E acrescenta: “Tomar medidas decisivas para proteger os jovens atletas enviará uma mensagem às crianças do Japão de que a sua saúde e bem-estar são importantes, alertará os treinadores abusivos de que o seu comportamento não será mais tolerado e servirá de modelo para outros países acabarem com o abuso infantil no desporto”.
O Comité Olímpico Internacional (COI) disse em comunicado: “Reconhecemos o relatório da Human Rights Watch intitulado ‘Fui atingido tantas vezes que não consigo contar’ – abuso de crianças atletas no Japão.

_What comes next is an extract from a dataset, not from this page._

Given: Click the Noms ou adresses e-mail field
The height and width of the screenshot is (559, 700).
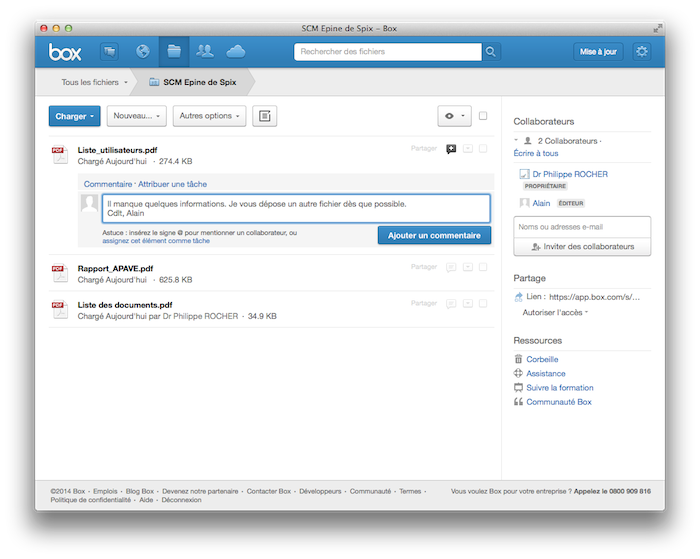Looking at the screenshot, I should point(582,227).
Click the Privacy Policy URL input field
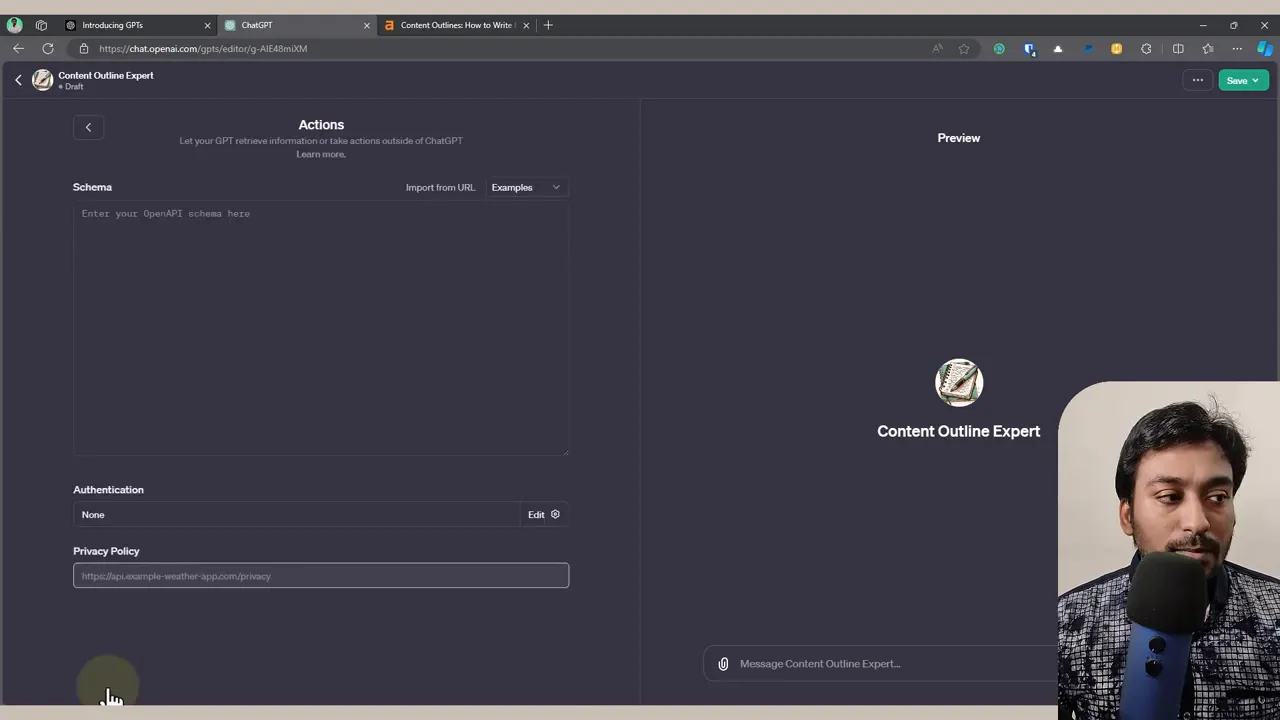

Infelizmente, o assédio e o abuso fazem parte da sociedade e também ocorrem no desporto. O COI está junto com os atletas, em todos os lugares, para afirmar que abuso de qualquer tipo é contrário aos valores do atletismo, que exige respeito por todos. Todos os membros da sociedade são iguais no seu direito ao respeito e dignidade, assim como todos os atletas têm direito a um ambiente desportivo seguro – que seja justo, equitativo e livre de todas as formas de assédio e abuso”.